TEXT UNDER STUDY
+ + + + +
Keith Hayashi has demonstrated he cares about the kids in the classroom — certainly a baseline requirement for anyone wanting to oversee the mission — and knows well the teachers, principals and other administrators running the state Department of Education. He has demonstrated much of that during his highly praised tenure as Waipahu High School principal, and in his 9-1/2 months as interim superintendent of schools.
Now that he has the permanent position, appointed on Thursday by the state Board of Education, there is much more that he will have to demonstrate, and in short order. This school year will end Thursday, with summer session soon to follow.
The real work begins now for Hayashi to publicly lay out his vision: first, for catching up the many students in the short term whose achievement has lagged, even plummeted, during pandemic campus closures.
Secondly, the hope is that he can bring to fruition some good ideas for overcoming the frustration of students, too many of whom have drifted away from academics altogether, and of faculty, facing an overworked and understaffed campus environment.
For the medium and long term, they need to find enthusiasm for learning and teaching, with the sights set on excellence, rather than simply on surviving the past 2-1/2 brutal years. And the energy and messaging for that have to come from the top, to begin with.
The announcement of Hayashi’s hiring followed a long public meeting with the BOE, which also drew fire from a crowd of parents protesting what they see as an excessively restrictive campus protocol for mask-wearing.
The fact is that the new superintendent has been in close consultation with state Department of Health authorities on what made sense for students and staff, given the comparatively low immunization rate, especially among younger students, against COVID-19.
And now that the state is in the midst of yet another surge, although one with lower hospitalization impact, it makes sense that Hayashi would maintain the safest large-congregate setting possible through the end of this school year, and through the summer session for those who attend. This will give schools the time to reassess strategies and the unpredictable state of the pandemic until campuses resume full occupancy in a few months.
That said, there is much lost ground to recover, on multiple fronts.
The spending of the Elementary and Secondary School Emergency Relief (ESSER) funding has been slow, according to testimony teachers delivered to the BOE. As of early May, federal data showed the DOE spending only 27.1% of $639.5 million total in
ESSER funds. About $183.6 million of that lapses in September 2023.
+ + + + +
[Source records]
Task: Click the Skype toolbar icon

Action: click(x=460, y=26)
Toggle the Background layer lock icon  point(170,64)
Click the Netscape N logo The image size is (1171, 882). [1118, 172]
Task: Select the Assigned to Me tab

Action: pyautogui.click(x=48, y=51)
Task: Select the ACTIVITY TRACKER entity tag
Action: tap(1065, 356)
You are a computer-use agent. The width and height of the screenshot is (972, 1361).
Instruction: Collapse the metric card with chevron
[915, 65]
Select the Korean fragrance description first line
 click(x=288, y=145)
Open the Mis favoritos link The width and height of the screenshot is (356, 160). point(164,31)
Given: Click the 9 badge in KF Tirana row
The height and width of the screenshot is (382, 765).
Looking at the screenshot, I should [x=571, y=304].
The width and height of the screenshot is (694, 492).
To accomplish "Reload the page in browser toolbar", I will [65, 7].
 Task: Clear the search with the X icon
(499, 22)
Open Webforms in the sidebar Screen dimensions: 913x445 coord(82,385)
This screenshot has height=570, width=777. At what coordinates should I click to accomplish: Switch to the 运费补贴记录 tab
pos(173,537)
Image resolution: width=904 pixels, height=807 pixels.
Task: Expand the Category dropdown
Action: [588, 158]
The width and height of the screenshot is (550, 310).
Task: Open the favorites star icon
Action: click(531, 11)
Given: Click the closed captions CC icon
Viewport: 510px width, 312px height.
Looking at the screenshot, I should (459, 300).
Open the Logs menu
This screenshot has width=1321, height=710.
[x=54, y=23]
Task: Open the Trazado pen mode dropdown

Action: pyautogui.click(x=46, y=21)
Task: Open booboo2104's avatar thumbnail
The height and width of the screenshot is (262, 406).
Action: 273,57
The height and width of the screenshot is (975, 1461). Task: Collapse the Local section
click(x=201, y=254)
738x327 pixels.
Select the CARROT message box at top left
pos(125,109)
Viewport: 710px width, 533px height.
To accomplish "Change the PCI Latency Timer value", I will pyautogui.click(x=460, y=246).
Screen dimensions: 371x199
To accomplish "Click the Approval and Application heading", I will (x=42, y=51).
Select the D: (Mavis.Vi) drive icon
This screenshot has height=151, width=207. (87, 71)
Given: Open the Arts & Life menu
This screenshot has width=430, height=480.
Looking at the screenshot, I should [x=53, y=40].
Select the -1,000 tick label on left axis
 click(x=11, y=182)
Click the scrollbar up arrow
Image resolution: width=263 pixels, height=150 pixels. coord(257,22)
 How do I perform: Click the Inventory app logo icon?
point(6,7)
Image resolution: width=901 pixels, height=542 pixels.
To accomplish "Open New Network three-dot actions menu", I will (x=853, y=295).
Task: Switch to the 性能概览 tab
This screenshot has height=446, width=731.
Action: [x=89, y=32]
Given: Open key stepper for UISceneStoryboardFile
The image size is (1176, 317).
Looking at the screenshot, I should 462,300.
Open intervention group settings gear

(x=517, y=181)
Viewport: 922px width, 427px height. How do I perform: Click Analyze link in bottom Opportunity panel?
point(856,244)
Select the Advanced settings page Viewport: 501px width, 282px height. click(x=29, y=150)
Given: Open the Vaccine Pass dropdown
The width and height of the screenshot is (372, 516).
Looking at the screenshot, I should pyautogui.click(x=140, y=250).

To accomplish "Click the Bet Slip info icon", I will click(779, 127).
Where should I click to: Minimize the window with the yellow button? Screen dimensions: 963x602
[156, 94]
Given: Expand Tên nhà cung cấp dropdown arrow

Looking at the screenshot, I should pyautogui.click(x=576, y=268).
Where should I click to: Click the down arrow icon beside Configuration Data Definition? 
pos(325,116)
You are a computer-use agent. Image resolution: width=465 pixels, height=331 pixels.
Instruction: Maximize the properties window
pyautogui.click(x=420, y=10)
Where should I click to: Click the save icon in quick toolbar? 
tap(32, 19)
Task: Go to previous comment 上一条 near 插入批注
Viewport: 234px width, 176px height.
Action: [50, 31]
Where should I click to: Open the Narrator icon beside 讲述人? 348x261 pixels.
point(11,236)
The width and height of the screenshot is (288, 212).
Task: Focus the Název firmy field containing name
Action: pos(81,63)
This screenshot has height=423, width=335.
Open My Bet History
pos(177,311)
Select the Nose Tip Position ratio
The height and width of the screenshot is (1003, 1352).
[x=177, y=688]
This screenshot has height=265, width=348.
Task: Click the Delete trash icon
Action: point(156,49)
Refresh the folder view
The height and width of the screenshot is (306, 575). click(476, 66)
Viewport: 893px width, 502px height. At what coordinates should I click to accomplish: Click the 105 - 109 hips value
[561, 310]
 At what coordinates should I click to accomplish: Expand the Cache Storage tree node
+ + + + +
WORK INSTRUCTIONS
Please explain, in one to three sentences, why the text on Keith Hayashi's appointment says it makes sense for him to keep the safest large-congregate setting possible through the end of this school year and the summer session.

SOLUTION TO THIS EXERCISE
The state is in yet another COVID-19 surge, though with lower hospitalization impact, and the immunization rate is comparatively low, especially among younger students. Keeping that setting gives schools time to reassess strategies and the unpredictable state of the pandemic before campuses resume full occupancy in a few months.